** TASK TO CARRY OUT **
Once you have read the data below, set it all down again exactly.

Dataset entries:
==========

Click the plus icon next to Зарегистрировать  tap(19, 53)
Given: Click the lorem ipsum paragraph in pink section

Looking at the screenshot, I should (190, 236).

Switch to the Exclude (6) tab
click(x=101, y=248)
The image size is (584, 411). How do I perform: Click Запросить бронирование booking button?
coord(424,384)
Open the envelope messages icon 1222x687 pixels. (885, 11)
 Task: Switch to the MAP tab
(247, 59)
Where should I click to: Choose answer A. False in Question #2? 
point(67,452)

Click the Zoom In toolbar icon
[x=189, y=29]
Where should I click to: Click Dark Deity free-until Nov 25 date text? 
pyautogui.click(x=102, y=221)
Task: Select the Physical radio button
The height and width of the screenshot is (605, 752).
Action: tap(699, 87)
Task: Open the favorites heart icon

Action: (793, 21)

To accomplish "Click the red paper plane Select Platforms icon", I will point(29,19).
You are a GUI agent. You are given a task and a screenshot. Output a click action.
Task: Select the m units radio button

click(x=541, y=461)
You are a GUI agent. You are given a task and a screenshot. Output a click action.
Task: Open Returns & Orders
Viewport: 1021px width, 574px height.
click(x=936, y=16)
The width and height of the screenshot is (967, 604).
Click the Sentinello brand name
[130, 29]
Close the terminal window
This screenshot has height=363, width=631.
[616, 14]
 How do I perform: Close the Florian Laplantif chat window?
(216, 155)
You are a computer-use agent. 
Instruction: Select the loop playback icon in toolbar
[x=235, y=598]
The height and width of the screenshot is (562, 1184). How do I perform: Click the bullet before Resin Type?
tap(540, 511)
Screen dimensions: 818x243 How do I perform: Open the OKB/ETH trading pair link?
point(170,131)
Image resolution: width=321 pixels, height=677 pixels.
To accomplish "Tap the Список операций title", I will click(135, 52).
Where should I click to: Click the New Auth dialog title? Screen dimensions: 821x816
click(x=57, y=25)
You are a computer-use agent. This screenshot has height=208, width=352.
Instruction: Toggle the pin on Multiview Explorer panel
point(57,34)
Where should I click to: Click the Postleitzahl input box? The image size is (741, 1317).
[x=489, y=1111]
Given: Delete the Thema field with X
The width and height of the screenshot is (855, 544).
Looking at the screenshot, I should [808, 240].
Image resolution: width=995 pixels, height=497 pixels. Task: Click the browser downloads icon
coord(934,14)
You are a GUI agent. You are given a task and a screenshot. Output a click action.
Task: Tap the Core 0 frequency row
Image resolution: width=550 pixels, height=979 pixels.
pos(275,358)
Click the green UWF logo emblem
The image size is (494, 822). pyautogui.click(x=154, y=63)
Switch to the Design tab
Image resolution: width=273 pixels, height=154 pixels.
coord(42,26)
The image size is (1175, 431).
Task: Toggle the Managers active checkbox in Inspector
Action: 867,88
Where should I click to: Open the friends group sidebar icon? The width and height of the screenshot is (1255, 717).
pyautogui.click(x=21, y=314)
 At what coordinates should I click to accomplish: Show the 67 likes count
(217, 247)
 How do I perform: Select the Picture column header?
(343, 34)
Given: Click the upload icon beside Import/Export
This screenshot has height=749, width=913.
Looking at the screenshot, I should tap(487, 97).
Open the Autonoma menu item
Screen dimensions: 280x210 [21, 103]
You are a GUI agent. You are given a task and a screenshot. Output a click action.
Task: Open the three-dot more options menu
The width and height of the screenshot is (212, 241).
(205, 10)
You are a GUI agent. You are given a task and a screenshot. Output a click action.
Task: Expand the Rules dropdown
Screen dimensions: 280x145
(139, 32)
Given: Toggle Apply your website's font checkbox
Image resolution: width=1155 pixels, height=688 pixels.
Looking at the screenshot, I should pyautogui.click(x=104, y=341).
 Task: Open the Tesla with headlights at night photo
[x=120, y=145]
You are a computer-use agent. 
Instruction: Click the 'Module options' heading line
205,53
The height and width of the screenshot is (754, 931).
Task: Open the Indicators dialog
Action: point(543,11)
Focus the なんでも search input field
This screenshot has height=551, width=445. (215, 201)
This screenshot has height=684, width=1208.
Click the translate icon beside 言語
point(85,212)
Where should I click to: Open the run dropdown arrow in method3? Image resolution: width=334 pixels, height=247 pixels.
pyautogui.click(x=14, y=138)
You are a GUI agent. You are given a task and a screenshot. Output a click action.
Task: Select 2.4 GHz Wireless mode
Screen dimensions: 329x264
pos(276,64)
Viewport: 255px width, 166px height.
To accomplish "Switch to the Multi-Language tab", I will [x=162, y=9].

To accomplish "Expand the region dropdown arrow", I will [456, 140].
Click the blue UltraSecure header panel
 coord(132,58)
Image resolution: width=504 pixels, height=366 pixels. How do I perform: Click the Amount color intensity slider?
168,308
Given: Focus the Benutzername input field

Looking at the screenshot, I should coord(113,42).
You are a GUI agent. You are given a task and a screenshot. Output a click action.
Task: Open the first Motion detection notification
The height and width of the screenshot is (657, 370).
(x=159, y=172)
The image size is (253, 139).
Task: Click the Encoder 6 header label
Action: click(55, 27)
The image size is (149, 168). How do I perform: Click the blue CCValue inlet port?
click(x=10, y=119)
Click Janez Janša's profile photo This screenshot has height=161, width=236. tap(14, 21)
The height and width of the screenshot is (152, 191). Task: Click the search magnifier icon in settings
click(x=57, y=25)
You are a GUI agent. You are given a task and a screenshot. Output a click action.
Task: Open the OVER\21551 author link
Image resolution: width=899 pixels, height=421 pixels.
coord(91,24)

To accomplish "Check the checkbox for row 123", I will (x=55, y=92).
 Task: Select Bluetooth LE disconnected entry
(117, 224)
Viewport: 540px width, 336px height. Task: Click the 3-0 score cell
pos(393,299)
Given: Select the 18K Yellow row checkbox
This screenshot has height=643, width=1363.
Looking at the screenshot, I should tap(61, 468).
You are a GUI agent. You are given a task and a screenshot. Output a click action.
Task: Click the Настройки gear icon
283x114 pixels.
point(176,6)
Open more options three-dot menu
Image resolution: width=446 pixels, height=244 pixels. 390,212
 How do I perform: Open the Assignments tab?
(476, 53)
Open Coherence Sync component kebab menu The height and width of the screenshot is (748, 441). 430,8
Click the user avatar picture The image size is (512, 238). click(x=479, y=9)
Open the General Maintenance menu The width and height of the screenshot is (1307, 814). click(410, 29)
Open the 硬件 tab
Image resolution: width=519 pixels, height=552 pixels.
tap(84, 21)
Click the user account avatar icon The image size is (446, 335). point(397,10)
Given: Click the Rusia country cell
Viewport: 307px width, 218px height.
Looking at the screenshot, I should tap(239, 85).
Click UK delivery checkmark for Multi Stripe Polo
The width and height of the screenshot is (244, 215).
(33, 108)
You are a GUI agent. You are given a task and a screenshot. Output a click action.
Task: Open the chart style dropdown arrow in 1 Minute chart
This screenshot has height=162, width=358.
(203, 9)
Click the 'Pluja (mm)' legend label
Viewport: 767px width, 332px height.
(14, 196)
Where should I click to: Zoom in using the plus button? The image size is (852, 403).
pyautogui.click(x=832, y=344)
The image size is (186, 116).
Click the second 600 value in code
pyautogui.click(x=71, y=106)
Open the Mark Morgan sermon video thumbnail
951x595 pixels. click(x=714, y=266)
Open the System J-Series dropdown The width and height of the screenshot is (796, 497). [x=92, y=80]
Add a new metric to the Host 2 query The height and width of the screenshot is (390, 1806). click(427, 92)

==========

** WORKED SOLUTION **
Click the plus icon next to Зарегистрировать  tap(19, 53)
Given: Click the lorem ipsum paragraph in pink section

Looking at the screenshot, I should (190, 236).

Switch to the Exclude (6) tab
click(x=101, y=248)
The image size is (584, 411). How do I perform: Click Запросить бронирование booking button?
coord(424,384)
Open the envelope messages icon 1222x687 pixels. (885, 11)
 Task: Switch to the MAP tab
(247, 59)
Where should I click to: Choose answer A. False in Question #2? 
point(67,452)

Click the Zoom In toolbar icon
[x=189, y=29]
Where should I click to: Click Dark Deity free-until Nov 25 date text? 
pyautogui.click(x=102, y=221)
Task: Select the Physical radio button
The height and width of the screenshot is (605, 752).
Action: tap(699, 87)
Task: Open the favorites heart icon

Action: (793, 21)

To accomplish "Click the red paper plane Select Platforms icon", I will point(29,19).
You are a GUI agent. You are given a task and a screenshot. Output a click action.
Task: Select the m units radio button

click(x=541, y=461)
You are a GUI agent. You are given a task and a screenshot. Output a click action.
Task: Open Returns & Orders
Viewport: 1021px width, 574px height.
click(x=936, y=16)
The width and height of the screenshot is (967, 604).
Click the Sentinello brand name
[130, 29]
Close the terminal window
This screenshot has height=363, width=631.
[616, 14]
 How do I perform: Close the Florian Laplantif chat window?
(216, 155)
You are a computer-use agent. 
Instruction: Select the loop playback icon in toolbar
[x=235, y=598]
The height and width of the screenshot is (562, 1184). How do I perform: Click the bullet before Resin Type?
tap(540, 511)
Screen dimensions: 818x243 How do I perform: Open the OKB/ETH trading pair link?
point(170,131)
Image resolution: width=321 pixels, height=677 pixels.
To accomplish "Tap the Список операций title", I will click(135, 52).
Where should I click to: Click the New Auth dialog title? Screen dimensions: 821x816
click(x=57, y=25)
You are a computer-use agent. This screenshot has height=208, width=352.
Instruction: Toggle the pin on Multiview Explorer panel
point(57,34)
Where should I click to: Click the Postleitzahl input box? The image size is (741, 1317).
[x=489, y=1111]
Given: Delete the Thema field with X
The width and height of the screenshot is (855, 544).
Looking at the screenshot, I should [808, 240].
Image resolution: width=995 pixels, height=497 pixels. Task: Click the browser downloads icon
coord(934,14)
You are a GUI agent. You are given a task and a screenshot. Output a click action.
Task: Tap the Core 0 frequency row
Image resolution: width=550 pixels, height=979 pixels.
pos(275,358)
Click the green UWF logo emblem
The image size is (494, 822). pyautogui.click(x=154, y=63)
Switch to the Design tab
Image resolution: width=273 pixels, height=154 pixels.
coord(42,26)
The image size is (1175, 431).
Task: Toggle the Managers active checkbox in Inspector
Action: 867,88
Where should I click to: Open the friends group sidebar icon? The width and height of the screenshot is (1255, 717).
pyautogui.click(x=21, y=314)
 At what coordinates should I click to accomplish: Show the 67 likes count
(217, 247)
 How do I perform: Select the Picture column header?
(343, 34)
Given: Click the upload icon beside Import/Export
This screenshot has height=749, width=913.
Looking at the screenshot, I should tap(487, 97).
Open the Autonoma menu item
Screen dimensions: 280x210 [21, 103]
You are a GUI agent. You are given a task and a screenshot. Output a click action.
Task: Open the three-dot more options menu
The width and height of the screenshot is (212, 241).
(205, 10)
You are a GUI agent. You are given a task and a screenshot. Output a click action.
Task: Expand the Rules dropdown
Screen dimensions: 280x145
(139, 32)
Given: Toggle Apply your website's font checkbox
Image resolution: width=1155 pixels, height=688 pixels.
Looking at the screenshot, I should pyautogui.click(x=104, y=341).
 Task: Open the Tesla with headlights at night photo
[x=120, y=145]
You are a computer-use agent. 
Instruction: Click the 'Module options' heading line
205,53
The height and width of the screenshot is (754, 931).
Task: Open the Indicators dialog
Action: point(543,11)
Focus the なんでも search input field
This screenshot has height=551, width=445. (215, 201)
This screenshot has height=684, width=1208.
Click the translate icon beside 言語
point(85,212)
Where should I click to: Open the run dropdown arrow in method3? Image resolution: width=334 pixels, height=247 pixels.
pyautogui.click(x=14, y=138)
You are a GUI agent. You are given a task and a screenshot. Output a click action.
Task: Select 2.4 GHz Wireless mode
Screen dimensions: 329x264
pos(276,64)
Viewport: 255px width, 166px height.
To accomplish "Switch to the Multi-Language tab", I will [x=162, y=9].

To accomplish "Expand the region dropdown arrow", I will [456, 140].
Click the blue UltraSecure header panel
 coord(132,58)
Image resolution: width=504 pixels, height=366 pixels. How do I perform: Click the Amount color intensity slider?
168,308
Given: Focus the Benutzername input field

Looking at the screenshot, I should coord(113,42).
You are a GUI agent. You are given a task and a screenshot. Output a click action.
Task: Open the first Motion detection notification
The height and width of the screenshot is (657, 370).
(x=159, y=172)
The image size is (253, 139).
Task: Click the Encoder 6 header label
Action: click(55, 27)
The image size is (149, 168). How do I perform: Click the blue CCValue inlet port?
click(x=10, y=119)
Click Janez Janša's profile photo This screenshot has height=161, width=236. tap(14, 21)
The height and width of the screenshot is (152, 191). Task: Click the search magnifier icon in settings
click(x=57, y=25)
You are a GUI agent. You are given a task and a screenshot. Output a click action.
Task: Open the OVER\21551 author link
Image resolution: width=899 pixels, height=421 pixels.
coord(91,24)

To accomplish "Check the checkbox for row 123", I will (x=55, y=92).
 Task: Select Bluetooth LE disconnected entry
(117, 224)
Viewport: 540px width, 336px height. Task: Click the 3-0 score cell
pos(393,299)
Given: Select the 18K Yellow row checkbox
This screenshot has height=643, width=1363.
Looking at the screenshot, I should tap(61, 468).
You are a GUI agent. You are given a task and a screenshot. Output a click action.
Task: Click the Настройки gear icon
283x114 pixels.
point(176,6)
Open more options three-dot menu
Image resolution: width=446 pixels, height=244 pixels. 390,212
 How do I perform: Open the Assignments tab?
(476, 53)
Open Coherence Sync component kebab menu The height and width of the screenshot is (748, 441). 430,8
Click the user avatar picture The image size is (512, 238). click(x=479, y=9)
Open the General Maintenance menu The width and height of the screenshot is (1307, 814). click(410, 29)
Open the 硬件 tab
Image resolution: width=519 pixels, height=552 pixels.
tap(84, 21)
Click the user account avatar icon The image size is (446, 335). point(397,10)
Given: Click the Rusia country cell
Viewport: 307px width, 218px height.
Looking at the screenshot, I should tap(239, 85).
Click UK delivery checkmark for Multi Stripe Polo
The width and height of the screenshot is (244, 215).
(33, 108)
You are a GUI agent. You are given a task and a screenshot. Output a click action.
Task: Open the chart style dropdown arrow in 1 Minute chart
This screenshot has height=162, width=358.
(203, 9)
Click the 'Pluja (mm)' legend label
Viewport: 767px width, 332px height.
(14, 196)
Where should I click to: Zoom in using the plus button? The image size is (852, 403).
pyautogui.click(x=832, y=344)
The image size is (186, 116).
Click the second 600 value in code
pyautogui.click(x=71, y=106)
Open the Mark Morgan sermon video thumbnail
951x595 pixels. click(x=714, y=266)
Open the System J-Series dropdown The width and height of the screenshot is (796, 497). [x=92, y=80]
Add a new metric to the Host 2 query The height and width of the screenshot is (390, 1806). click(427, 92)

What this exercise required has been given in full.